“Hold on to my neck so you can get out,” Hilario Reynosa told his wife, Elodia Reyes, when last Thursday night they saw their house flooded after the intense storms that hit eastern and central Mexico.
(Photo: Marco Antonio Perez / AFP)
Leaving the house was impossible, as the door was blocked by heavy furniture dragged by the avalanche. They had no choice but to go to the roof.
My wife “grabbed my neck and we went out (on the other side) and there we held on, there we woke up, there we passed her and she was asking ‘Help, help!'” Hilario recalls to the AFP.
Thus “the grandparents”, as they have been baptized on social networks, were immortalized in images in which they are seen sitting and hugging on the narrow structure of their house that was their salvation.
Around them, the overflowing river threatened them and the water covered them up to their hips.

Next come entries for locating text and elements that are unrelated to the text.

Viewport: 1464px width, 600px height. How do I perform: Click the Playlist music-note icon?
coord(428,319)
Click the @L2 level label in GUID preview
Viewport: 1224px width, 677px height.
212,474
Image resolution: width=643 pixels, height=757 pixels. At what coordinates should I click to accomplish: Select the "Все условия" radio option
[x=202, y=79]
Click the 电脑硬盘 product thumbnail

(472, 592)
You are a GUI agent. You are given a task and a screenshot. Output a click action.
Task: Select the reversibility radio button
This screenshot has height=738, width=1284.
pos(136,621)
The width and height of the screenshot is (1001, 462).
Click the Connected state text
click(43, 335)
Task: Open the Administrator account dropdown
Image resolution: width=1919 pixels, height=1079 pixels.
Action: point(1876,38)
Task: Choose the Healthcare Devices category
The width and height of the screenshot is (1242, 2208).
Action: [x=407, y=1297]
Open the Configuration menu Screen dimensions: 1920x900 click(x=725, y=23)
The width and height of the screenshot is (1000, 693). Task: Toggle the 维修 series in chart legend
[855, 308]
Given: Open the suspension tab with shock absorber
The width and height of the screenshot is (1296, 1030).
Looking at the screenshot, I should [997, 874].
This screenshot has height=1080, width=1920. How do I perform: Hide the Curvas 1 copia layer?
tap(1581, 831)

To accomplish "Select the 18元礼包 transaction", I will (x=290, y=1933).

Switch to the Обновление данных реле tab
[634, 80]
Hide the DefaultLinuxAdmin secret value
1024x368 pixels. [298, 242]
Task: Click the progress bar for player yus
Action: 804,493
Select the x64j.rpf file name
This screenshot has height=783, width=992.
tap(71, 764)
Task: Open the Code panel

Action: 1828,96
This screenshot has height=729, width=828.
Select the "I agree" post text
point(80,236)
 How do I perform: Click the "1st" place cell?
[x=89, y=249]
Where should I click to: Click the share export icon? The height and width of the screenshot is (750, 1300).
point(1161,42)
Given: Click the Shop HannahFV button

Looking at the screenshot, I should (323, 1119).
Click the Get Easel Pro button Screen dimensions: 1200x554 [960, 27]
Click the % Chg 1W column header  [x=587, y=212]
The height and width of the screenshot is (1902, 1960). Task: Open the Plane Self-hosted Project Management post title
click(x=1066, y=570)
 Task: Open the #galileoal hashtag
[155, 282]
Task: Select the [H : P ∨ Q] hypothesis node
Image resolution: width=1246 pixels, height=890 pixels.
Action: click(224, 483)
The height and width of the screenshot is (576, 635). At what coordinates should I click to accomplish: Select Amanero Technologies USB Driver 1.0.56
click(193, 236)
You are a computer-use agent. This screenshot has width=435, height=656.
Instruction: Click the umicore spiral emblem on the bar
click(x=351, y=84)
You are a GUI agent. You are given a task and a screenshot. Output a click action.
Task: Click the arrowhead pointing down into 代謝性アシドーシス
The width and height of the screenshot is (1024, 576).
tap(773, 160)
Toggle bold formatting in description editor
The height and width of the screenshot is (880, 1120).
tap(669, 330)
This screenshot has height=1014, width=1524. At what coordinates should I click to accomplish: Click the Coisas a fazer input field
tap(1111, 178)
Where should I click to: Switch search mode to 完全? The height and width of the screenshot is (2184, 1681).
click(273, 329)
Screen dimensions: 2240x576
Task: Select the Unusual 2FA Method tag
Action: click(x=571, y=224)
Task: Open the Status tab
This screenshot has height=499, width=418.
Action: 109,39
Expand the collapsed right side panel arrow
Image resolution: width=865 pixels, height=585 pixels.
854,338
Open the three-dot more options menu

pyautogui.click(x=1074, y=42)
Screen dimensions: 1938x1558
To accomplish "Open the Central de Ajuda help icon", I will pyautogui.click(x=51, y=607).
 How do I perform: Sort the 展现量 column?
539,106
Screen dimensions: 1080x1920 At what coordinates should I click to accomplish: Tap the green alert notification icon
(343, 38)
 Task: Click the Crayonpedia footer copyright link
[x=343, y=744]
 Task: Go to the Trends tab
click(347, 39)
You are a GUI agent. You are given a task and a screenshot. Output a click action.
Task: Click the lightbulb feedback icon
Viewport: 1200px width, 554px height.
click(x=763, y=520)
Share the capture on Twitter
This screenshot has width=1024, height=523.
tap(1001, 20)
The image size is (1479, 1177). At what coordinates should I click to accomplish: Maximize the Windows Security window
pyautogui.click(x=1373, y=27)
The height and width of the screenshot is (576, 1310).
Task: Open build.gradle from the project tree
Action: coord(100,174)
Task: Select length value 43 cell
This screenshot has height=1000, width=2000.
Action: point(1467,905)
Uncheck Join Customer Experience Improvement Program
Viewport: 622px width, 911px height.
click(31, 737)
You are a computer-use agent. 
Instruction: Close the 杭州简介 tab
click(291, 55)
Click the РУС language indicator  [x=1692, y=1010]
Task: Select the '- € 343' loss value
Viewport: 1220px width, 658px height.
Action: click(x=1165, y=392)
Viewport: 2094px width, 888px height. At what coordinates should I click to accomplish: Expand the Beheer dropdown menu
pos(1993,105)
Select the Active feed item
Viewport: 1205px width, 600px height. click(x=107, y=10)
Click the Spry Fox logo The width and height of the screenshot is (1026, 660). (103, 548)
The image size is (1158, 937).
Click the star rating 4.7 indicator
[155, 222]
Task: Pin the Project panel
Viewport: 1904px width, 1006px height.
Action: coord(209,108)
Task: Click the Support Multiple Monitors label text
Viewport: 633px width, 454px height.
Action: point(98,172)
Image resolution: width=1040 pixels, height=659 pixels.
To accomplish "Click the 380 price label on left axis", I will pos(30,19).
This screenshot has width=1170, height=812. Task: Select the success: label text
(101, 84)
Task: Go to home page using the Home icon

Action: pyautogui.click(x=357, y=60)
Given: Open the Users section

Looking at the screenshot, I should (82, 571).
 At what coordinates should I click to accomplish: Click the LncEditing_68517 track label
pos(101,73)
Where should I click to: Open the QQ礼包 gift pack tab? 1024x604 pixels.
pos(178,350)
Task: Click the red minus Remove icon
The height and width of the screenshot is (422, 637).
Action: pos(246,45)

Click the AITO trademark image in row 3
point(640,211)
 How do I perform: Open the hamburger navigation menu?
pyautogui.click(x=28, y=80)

Finally, a person came to them in a rowboat. “She came to rescue us and took us to her house. She kept us there, she gave us food. Such a good lady!” says Elodia in a timid voice.
“There are people who sometimes you don’t know who they are, but they have a good heart. That’s the beautiful thing,” says her husband with a smile.
Their home was completely destroyed by the water and they now remain with a neighbor who took them in.
His face still shows an embarrassed expression after the ordeal. Hilario pulls the shorts he is wearing up to his thighs to show the extensive bruises he has had since that day. “Here it was, like this. The water was strong, like that,” the old man shows.

(Photo: Marco Antonio Perez / AFP)
At times, desperate, he thought that the water was taking his wife away from him. “He knows how to swim; I don’t,” explains Elodia.
The man proudly says that having been a fisherman and bricklayer gave him the physical strength to withstand the onslaught of the river for hours. The most important thing was “the lives of both of them,” says Hilario, who is now crying out for help to rebuild his home.